Friday, January 27, 2012

Dear Shale Protestor,


So what exactly is the risk that shale development poses to drinking water?
The short answer is there is none. 
The longer, but more accurate answer is: there is no risk to drinking water if the wells are properly constructed, if the water used to drill and fracture is properly sourced when it is put into the ground, and if the water that flows back and is produced is properly treated when it comes out of the ground.

So let's examine the conditional statements one at a time in order.

1. Well Construction
Regulations exist for every step of this process.  They vary by state.  In states with a history of oil and gas development, well construction regulations are well defined, no pun intended, and have been for a long time.  In states with less history of oil and gas development, regulations are being rewritten to make sure that they provide the necessary protection.  New York, for example, if it goes forward with high volume hydraulic fracturing, will require two strings of casing cemented through the aquifer.

2. Source Water (Water Going Into the Ground)
Sourcing water for well fluids has been the subject of much scrutiny.  I had the pleasure of speaking with John Veil, head of Veil Environmental Engineering and former Manager of the Water Policy Program in the Environmental Science Division of Argonne National Laboratory, who just last week made a presentation on this topic at the Society of Produced Water’s January conference in Houston, TX.  His estimates show that expected aquifer use for shale development is minimal compared to existing large users like electric power generation, irrigation, livestock and drinking water supply.  As industry works to recycle drilling and fracture fluids, there will be less demand for water and less potential for stress on the aquifer.

So that leaves the one concern that my East Coast friend voiced, which is legitimate in my opinion.  Where does all that water go when it comes back out of the ground?  This is really two questions:  Where does the flowback water go?  Where does the produced water go?
3. Flowback Water (Initial Water Coming Out of the Ground)
Flowback water is handled in three ways.  It is recycled, injected underground or treated and disposed of by a treatment plant.

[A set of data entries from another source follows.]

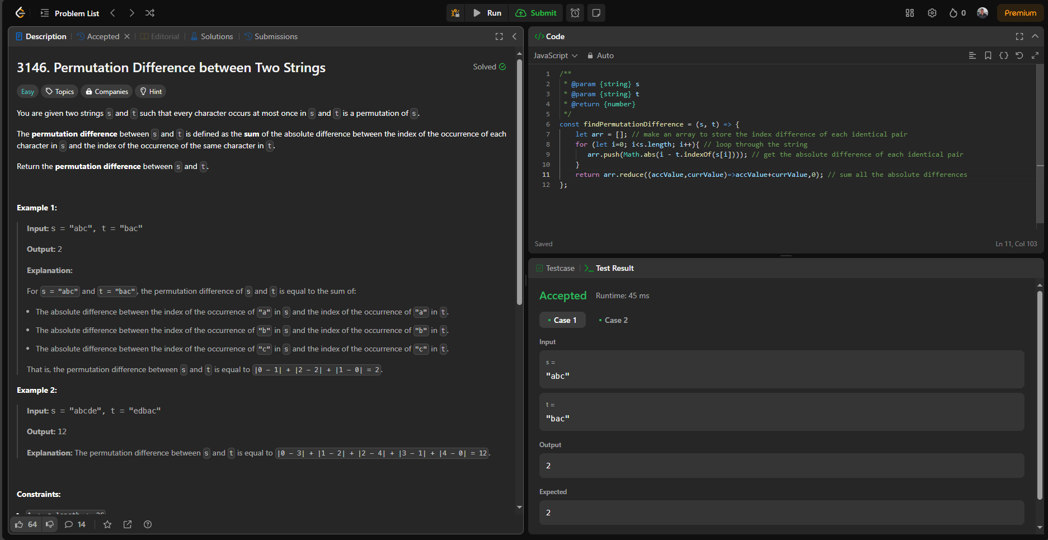
Task: Open settings gear icon
Action: coord(932,13)
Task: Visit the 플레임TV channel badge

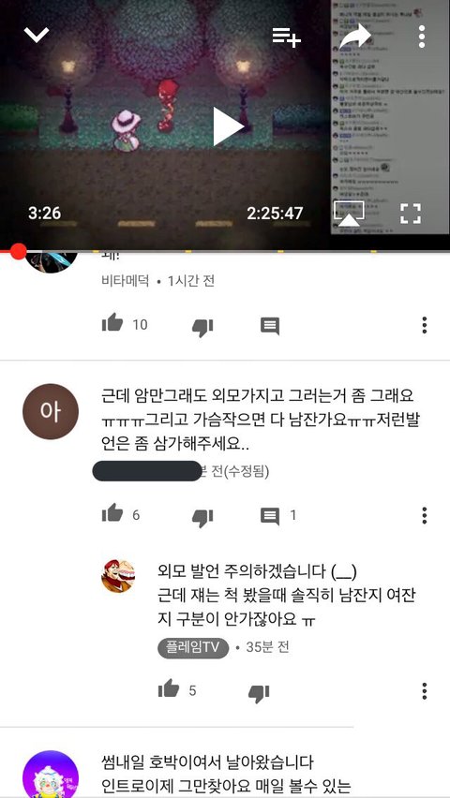Action: (x=193, y=647)
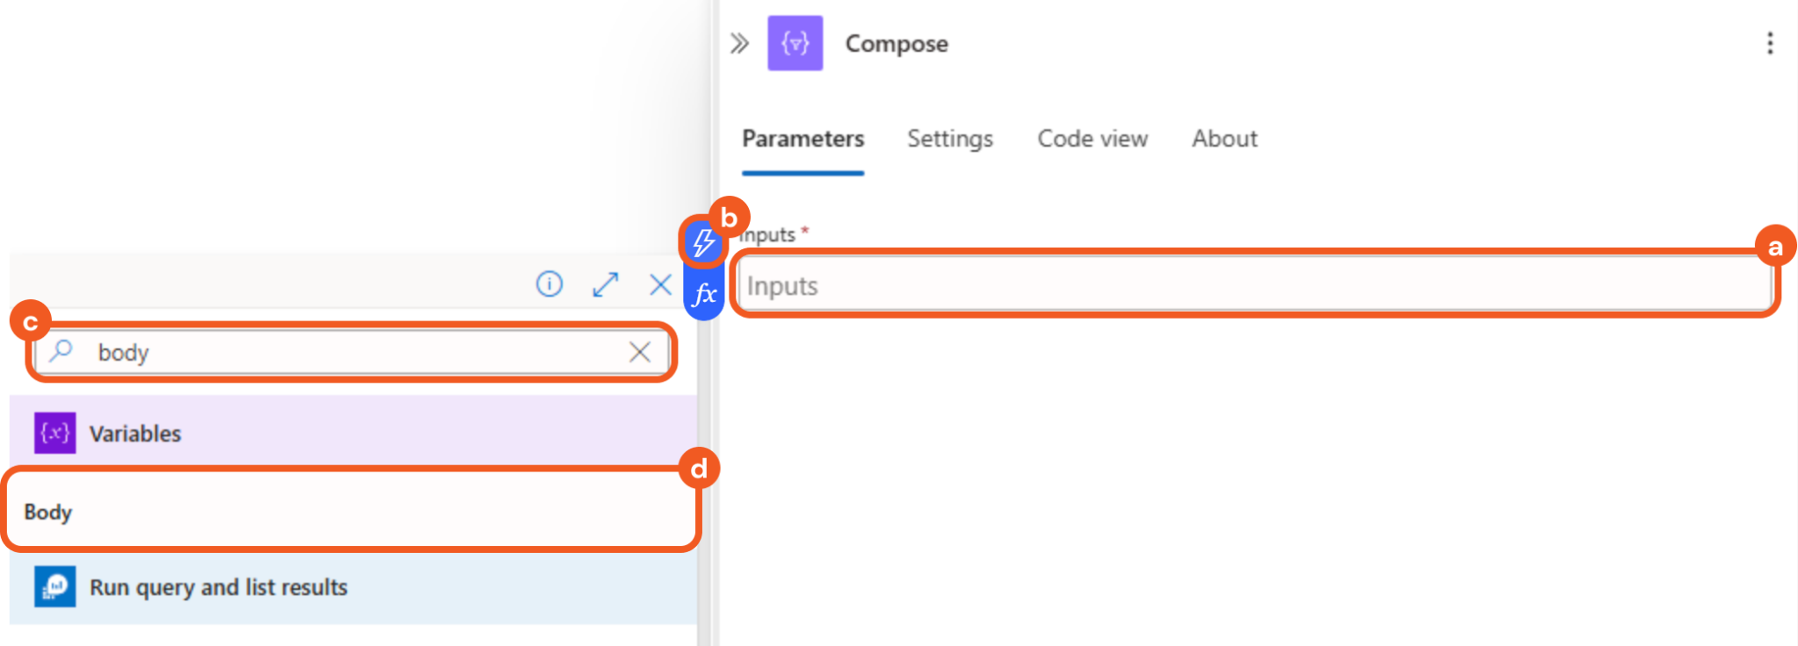1798x646 pixels.
Task: Click the Run query and list results icon
Action: [x=54, y=586]
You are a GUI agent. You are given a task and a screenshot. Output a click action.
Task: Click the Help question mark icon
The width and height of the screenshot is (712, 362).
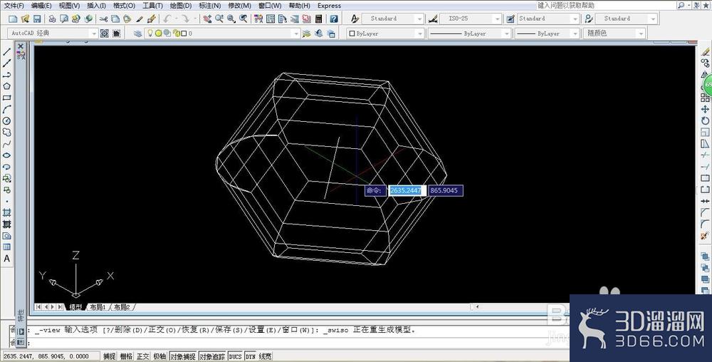[334, 19]
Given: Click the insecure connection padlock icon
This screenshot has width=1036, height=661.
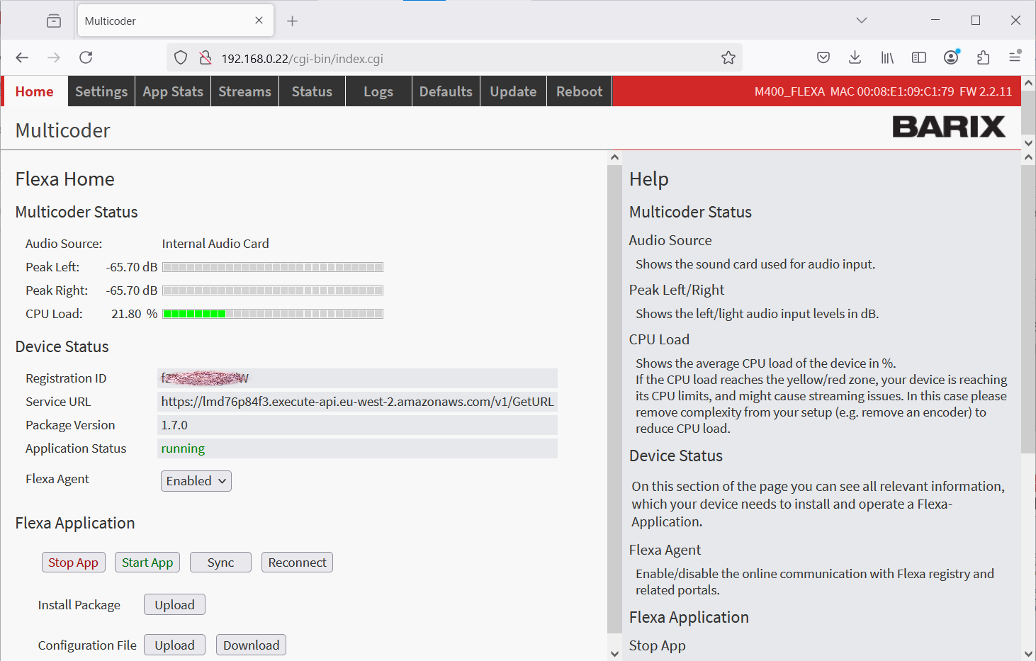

Recycling is a great option and companies are innovating constantly to do more of it. Underground injection is also a useful option, especially in the early going because it is highly regulated (beyond reproach) and readily available, although expensive. 
Option 3: treating and disposing of flowback using publically owned treatment works (POTWs) has not worked very well.  Pennsylvania tried it, but the public outcry was enormous.  POTWs are designed to take in wastewater and separate it into solids, which are sold as fertilizer or landfilled, and clean water, which is discharged into surface water via a federal permit (National Pollutant Discharge Elimination System - NPDES - permit). 

Even though POTWs are designed to treat all kinds of things mixed into water like solvents, pesticides, paint, grease (such as food oil from restaurants), lead, copper, PCBs (polychlorinated biphenyl), benzene  and PERC (a dry cleaning fluid), the public is not convinced that they can handle flowback water.  The New York Times ran a series of articles, written by Ian Urbina, which called this practice into question, and that is when all the shouting started, common sense shut down and shale development took a black eye.
OK, so take option 3 off the table.  Pennsylvania effectively has because they banned flowback treatment at 15 POTWs.  It’s too bad because it was a source of income for the POTWs and cost savings for the ratepayers, but in a way, I agree with my friend.  The risks are too high, especially the risk of endless controversy.

That leaves just one unanswered question.  What happens to the water associated with the production of hydrocarbons which is unavoidable, produced water?

4. Produced Water (Water Coming Out of the Ground Over the Lifetime of the Well)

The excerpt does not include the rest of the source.